**** Source data ****

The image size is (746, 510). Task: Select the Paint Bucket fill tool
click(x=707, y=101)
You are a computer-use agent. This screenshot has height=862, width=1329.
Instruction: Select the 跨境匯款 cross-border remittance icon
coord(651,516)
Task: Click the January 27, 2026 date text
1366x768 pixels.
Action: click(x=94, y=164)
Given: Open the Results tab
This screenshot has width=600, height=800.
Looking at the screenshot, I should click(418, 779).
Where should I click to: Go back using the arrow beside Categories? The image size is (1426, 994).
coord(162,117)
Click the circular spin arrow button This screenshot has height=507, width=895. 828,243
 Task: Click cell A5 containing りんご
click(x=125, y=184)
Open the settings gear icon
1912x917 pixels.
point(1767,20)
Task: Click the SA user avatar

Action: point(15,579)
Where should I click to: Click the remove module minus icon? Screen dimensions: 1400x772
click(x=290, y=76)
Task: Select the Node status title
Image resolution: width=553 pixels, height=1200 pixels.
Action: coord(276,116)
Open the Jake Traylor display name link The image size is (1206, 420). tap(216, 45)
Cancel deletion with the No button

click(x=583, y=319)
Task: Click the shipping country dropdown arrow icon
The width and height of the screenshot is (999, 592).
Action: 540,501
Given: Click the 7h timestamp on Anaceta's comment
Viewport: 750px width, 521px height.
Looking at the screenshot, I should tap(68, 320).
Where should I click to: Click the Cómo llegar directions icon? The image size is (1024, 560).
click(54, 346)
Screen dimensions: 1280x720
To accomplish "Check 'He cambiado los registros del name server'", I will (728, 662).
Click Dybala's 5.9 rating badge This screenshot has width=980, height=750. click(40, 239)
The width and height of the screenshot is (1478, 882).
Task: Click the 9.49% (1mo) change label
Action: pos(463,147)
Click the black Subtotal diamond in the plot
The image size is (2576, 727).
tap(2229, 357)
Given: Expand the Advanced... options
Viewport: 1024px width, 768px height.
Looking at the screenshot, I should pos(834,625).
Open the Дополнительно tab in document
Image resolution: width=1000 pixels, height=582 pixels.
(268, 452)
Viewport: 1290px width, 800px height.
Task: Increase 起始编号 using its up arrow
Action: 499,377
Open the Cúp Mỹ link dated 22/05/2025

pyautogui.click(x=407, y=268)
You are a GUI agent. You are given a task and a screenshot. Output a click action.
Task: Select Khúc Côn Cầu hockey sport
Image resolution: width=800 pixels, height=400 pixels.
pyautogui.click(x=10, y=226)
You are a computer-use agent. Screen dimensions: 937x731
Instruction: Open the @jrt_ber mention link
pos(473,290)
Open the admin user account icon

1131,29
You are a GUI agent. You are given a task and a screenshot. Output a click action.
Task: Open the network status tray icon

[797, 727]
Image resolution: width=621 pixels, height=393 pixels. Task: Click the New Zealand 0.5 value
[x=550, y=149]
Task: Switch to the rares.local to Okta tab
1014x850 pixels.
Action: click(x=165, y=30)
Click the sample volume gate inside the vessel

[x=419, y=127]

****

» **What this task involves**
Please show every line of the records that holds the word "computer".

» **Written response**
You are a computer-use agent. This screenshot has height=862, width=1329.
You are a computer-use agent. Screen dimensions: 937x731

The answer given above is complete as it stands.